» What you have to do:
For this exercise, reproduce the entries below exactly, but only from the line containing "Collapse the Children section triangle" through the line containing "The image size is (954, 560).", both included.

» Listed records:
Start of Block

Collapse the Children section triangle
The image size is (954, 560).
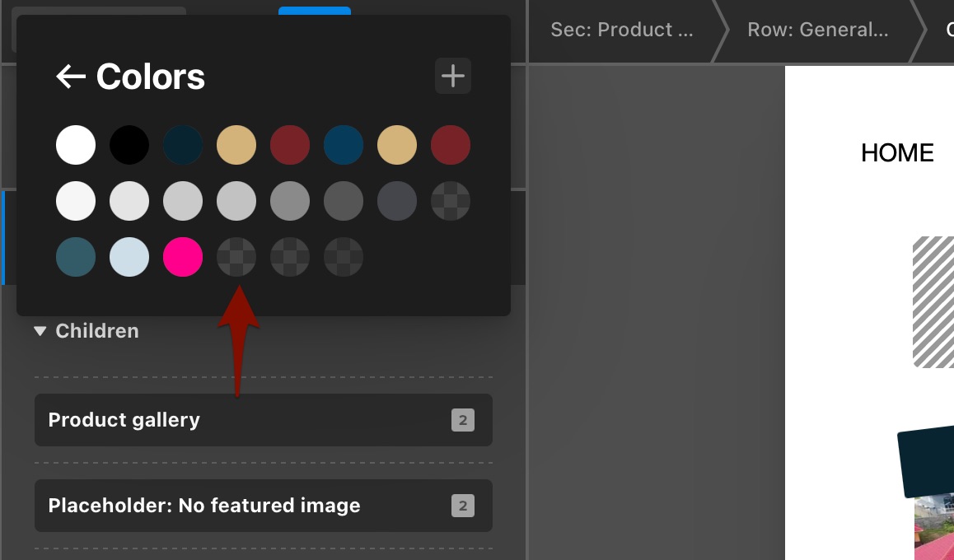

End of Block
Start of Block

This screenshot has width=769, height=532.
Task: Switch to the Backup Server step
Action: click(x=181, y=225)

End of Block

» Written solution:
Collapse the Children section triangle
The image size is (954, 560).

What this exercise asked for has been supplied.